# [WHAT TO PRODUCE]
Copy the rows starting at the line containing "This screenshot has height=1233, width=952." and ending at the line containing "This document has", keeping every character unchanged.

-- begin PROVIDED DATA --

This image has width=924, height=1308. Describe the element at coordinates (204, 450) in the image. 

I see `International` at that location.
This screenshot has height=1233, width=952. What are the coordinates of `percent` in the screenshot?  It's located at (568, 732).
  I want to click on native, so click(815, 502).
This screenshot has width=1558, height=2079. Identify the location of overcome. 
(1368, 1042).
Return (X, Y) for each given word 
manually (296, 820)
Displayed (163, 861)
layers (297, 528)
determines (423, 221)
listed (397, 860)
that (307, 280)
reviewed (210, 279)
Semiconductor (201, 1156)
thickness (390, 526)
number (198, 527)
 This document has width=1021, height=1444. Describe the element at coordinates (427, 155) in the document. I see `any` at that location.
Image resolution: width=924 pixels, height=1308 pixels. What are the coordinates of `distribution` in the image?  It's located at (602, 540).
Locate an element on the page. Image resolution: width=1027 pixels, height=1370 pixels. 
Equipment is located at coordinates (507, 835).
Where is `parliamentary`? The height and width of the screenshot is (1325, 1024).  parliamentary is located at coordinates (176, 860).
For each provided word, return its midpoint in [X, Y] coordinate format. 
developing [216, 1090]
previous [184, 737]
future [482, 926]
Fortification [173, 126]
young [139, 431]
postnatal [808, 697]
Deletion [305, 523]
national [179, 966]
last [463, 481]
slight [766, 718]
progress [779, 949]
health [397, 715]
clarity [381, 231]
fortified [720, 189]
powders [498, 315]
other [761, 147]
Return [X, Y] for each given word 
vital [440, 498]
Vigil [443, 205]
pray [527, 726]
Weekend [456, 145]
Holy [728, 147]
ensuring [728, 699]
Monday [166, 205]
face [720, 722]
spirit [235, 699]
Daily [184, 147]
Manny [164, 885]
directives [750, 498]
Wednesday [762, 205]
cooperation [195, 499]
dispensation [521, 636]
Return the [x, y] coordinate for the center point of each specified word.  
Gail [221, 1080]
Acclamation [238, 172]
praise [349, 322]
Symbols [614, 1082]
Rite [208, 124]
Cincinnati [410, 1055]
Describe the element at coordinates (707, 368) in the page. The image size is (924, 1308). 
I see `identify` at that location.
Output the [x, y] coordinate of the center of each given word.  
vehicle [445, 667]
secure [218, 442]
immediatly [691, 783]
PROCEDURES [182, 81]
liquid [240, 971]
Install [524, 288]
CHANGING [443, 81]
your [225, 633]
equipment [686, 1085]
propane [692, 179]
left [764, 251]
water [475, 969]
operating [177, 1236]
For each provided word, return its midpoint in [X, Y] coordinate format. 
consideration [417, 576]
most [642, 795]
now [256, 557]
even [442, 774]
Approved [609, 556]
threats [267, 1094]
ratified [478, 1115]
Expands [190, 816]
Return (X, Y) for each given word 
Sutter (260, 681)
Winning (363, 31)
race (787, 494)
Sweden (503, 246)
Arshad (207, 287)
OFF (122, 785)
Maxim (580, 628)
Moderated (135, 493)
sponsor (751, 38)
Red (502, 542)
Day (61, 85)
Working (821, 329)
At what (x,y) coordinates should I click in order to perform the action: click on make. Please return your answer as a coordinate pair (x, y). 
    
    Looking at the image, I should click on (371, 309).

-- end PROVIDED DATA --

# [EXERCISE RESULT]
This screenshot has height=1233, width=952. What are the coordinates of `percent` in the screenshot?  It's located at (568, 732).
  I want to click on native, so click(815, 502).
This screenshot has width=1558, height=2079. Identify the location of overcome. 
(1368, 1042).
Return (X, Y) for each given word 
manually (296, 820)
Displayed (163, 861)
layers (297, 528)
determines (423, 221)
listed (397, 860)
that (307, 280)
reviewed (210, 279)
Semiconductor (201, 1156)
thickness (390, 526)
number (198, 527)
 This document has width=1021, height=1444. Describe the element at coordinates (427, 155) in the document. I see `any` at that location.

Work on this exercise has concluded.